→ WORK REQUEST:
Here is a listing, set out below; repeat its lines from the one with "Task: Click the /RESET label on the left" to the last, both included, and leave out the pictures.

→ DATASET RECORDS:
○ ○ ○

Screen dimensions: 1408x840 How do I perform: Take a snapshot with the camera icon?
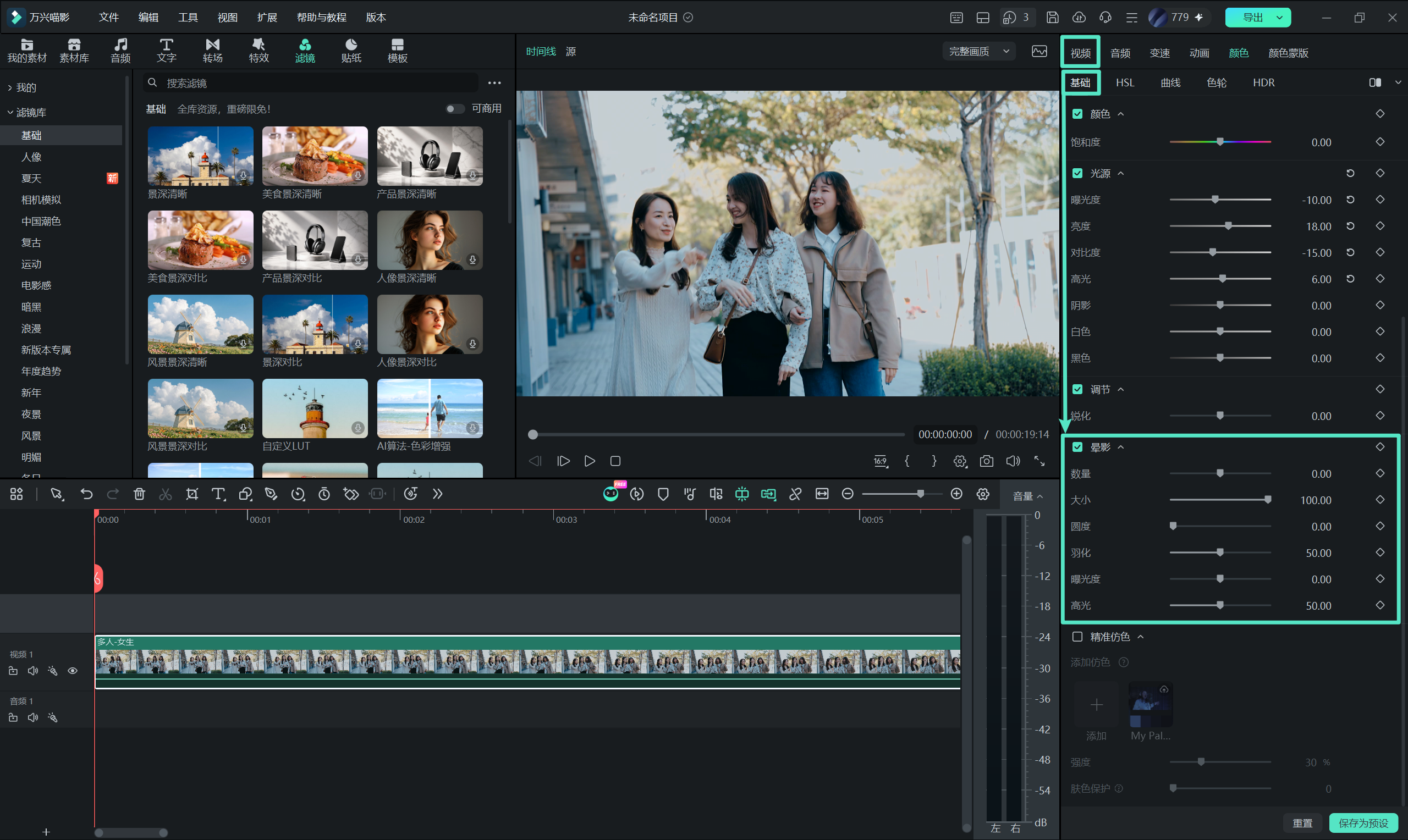[x=986, y=461]
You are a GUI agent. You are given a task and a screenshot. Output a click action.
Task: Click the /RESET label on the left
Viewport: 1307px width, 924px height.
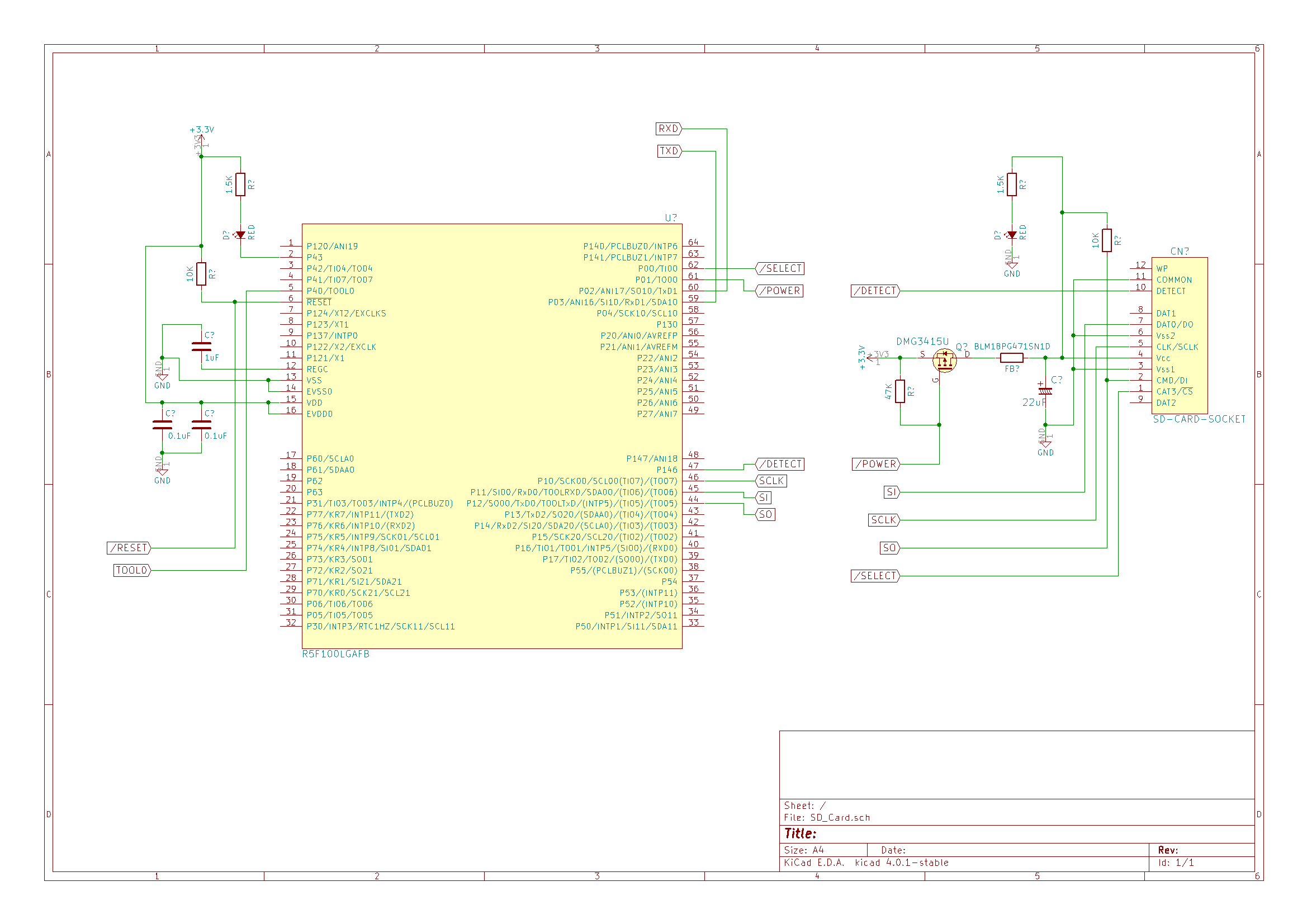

○ ○ ○

→ OUTPUT FOR THIS TASK:
Task: Click the /RESET label on the left
Viewport: 1307px width, 924px height.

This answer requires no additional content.